Quick, Simple Test Can Detect Concussion in Athletes

Quick, Simple Test Can Detect Concussion in Athletes

Screening superior to other sideline tests in spotting early signs of brain trauma, researchers say

HealthDay news image

 

 

From the February 13, 2011 Health Day news item by Robert Preidt

SATURDAY, Feb. 12 (HealthDay News) — A quick, simple test done on the sidelines of sports events can accurately detect concussion in athletes, a new study says.

The screening — known as the King-Devick test — is superior to current sideline tests that can fail to assess a wide range of brain functions, according to the researchers at the University of Pennsylvania School of Medicine.

For this test, athletes are asked to read single digit numbers on index-sized cards. Normally, it takes about one minute. Any increase in the time needed to complete the test suggests the athlete has suffered a concussion, particularly if the delay is more than five seconds longer than the athlete’s baseline test time.

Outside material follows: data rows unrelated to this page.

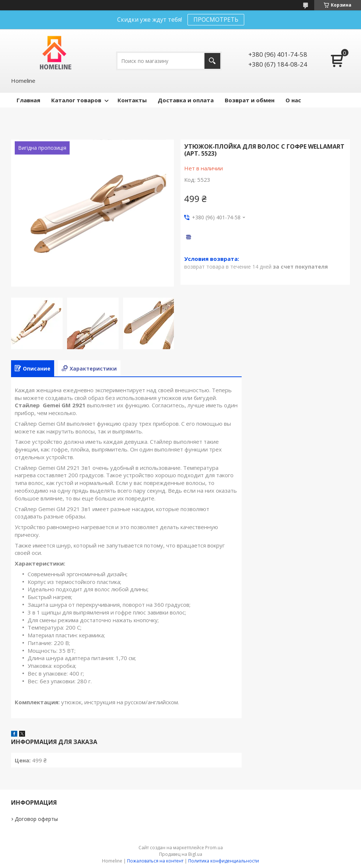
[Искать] (212, 61)
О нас (293, 100)
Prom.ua (214, 847)
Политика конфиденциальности (224, 861)
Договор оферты (36, 819)
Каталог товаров (76, 100)
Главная (28, 100)
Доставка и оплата (186, 100)
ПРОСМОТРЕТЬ (216, 20)
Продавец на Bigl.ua (180, 854)
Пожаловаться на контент (155, 861)
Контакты (132, 100)
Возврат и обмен (249, 100)
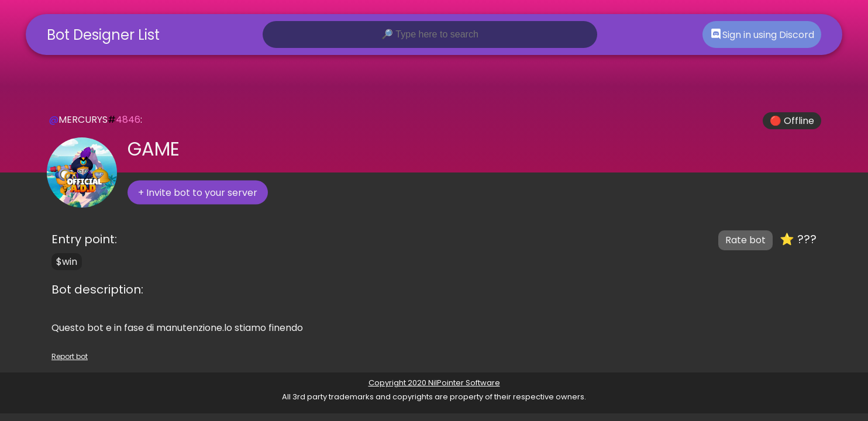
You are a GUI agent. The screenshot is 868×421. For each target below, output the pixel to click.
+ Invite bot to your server (198, 192)
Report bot (70, 356)
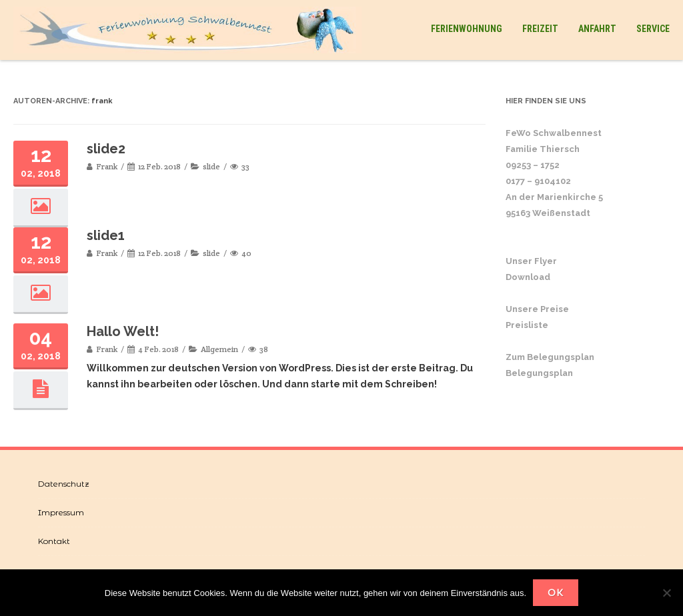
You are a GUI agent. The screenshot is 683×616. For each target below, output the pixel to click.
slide (211, 166)
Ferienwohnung (466, 29)
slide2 (106, 149)
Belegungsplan (539, 373)
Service (653, 29)
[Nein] (666, 593)
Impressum (61, 512)
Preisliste (527, 325)
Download (528, 277)
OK (556, 592)
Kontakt (54, 541)
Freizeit (540, 29)
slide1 (105, 235)
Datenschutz (63, 483)
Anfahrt (597, 29)
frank (102, 101)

The researchers said the test can detect impairments in eye movement, attention, language and other symptoms of concussion. This study of 39 boxers found that test times improved an average of one second for those who didn’t experience head trauma, but worsened 11.1 seconds for those who did suffer head trauma and 18 seconds for those who were knocked out.

The study appears online in the journal Neurology.

“This rapid screening test provides an effective way to detect early signs of concussion, which can improve outcomes and hopefully prevent repetitive concussions,” senior author Dr. Laura Balcer, a professor of neurology, ophthalmology and epidemiology, said in a university news release.

“If validated in future studies, this test has the potential to become a standard sideline test for athletes,” she added.